7. Summary and Practical Principles 📝
Success in the LLM space isn't about building the most complex system — it's about building the right system for your specific needs.
- Start with simple prompts.
- Optimize through evaluation.
- Only introduce multi-step agents when simpler solutions fall short.
Anthropic's three core principles:
- Maintain simplicity
- Ensure transparency (make the agent's planning steps clearly visible)
- Carefully document and test the agent-computer interface (ACI)
"Frameworks help you get started quickly, but in production it can be better to reduce abstraction layers and build from basic components."
8. Real-World Examples (Appendix 1) 💡
A. Customer Support
- Conversational chatbot + tool integration = a natural fit for agents
- Draws on external data: customer records, order history, knowledge bases, etc.
- Capable of programmatic actions like processing refunds and updating tickets
- Success criteria are clear (e.g., whether the issue was resolved)
"Several companies have validated agent effectiveness through a model that charges only for successfully resolved cases."
B. Coding Agents
- Code solutions can be verified with automated tests
- Test results serve as feedback for iterative improvement
- The problem space is well-defined and structured
- Objective quality measurement is possible
"Anthropic's agents can now resolve GitHub issues from pull request descriptions alone. But automated tests alone aren't enough — human review to confirm alignment with overall system requirements remains essential."
9. Tool Prompt Engineering (Appendix 2) 🛠️
Tools are critically important in agentic systems. When Claude interacts with external services and APIs, it requires precise structure and definitions to be specified in the API.
- Tool definitions and specifications deserve as much attention as prompts
- The same task can be specified in multiple ways (e.g., diff vs. full file rewrite, Markdown vs. JSON)
- Choose a format that is easy for the LLM to work with
Tool design tips:
- Give the model enough tokens to "think" before acting
- Use formats it would naturally encounter on the internet
- Minimize unnecessary formatting burdens (e.g., counting lines, escaping strings)
"A good tool definition clearly specifies examples, edge cases, input formats, and boundaries with other tools."
- Rename parameters and descriptions to be more explicit (as if explaining to a junior developer)

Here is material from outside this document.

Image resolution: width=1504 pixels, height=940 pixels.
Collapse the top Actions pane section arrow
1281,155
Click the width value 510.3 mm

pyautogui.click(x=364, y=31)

- Test with diverse inputs and iteratively fix where the model makes mistakes
- Poka-yoke: Design tools to make mistakes difficult
"During SWE-bench agent development, we spent more time optimizing tools than writing the overall prompt. For example, switching from relative to absolute paths — where the model kept making mistakes — led to perfect usage immediately after."
10. Closing Thoughts 🎉
The key to building effective AI agents is not complexity — it's simplicity, transparency, and reliability tailored precisely to your problem.
- Keep things simple.
- Design for transparency.
- Carefully document and test your tools and interfaces.
With these principles, you can build agents that are both powerful and trustworthy! 🚀
"Success lies not in building the most complex system, but in building the right system for your needs."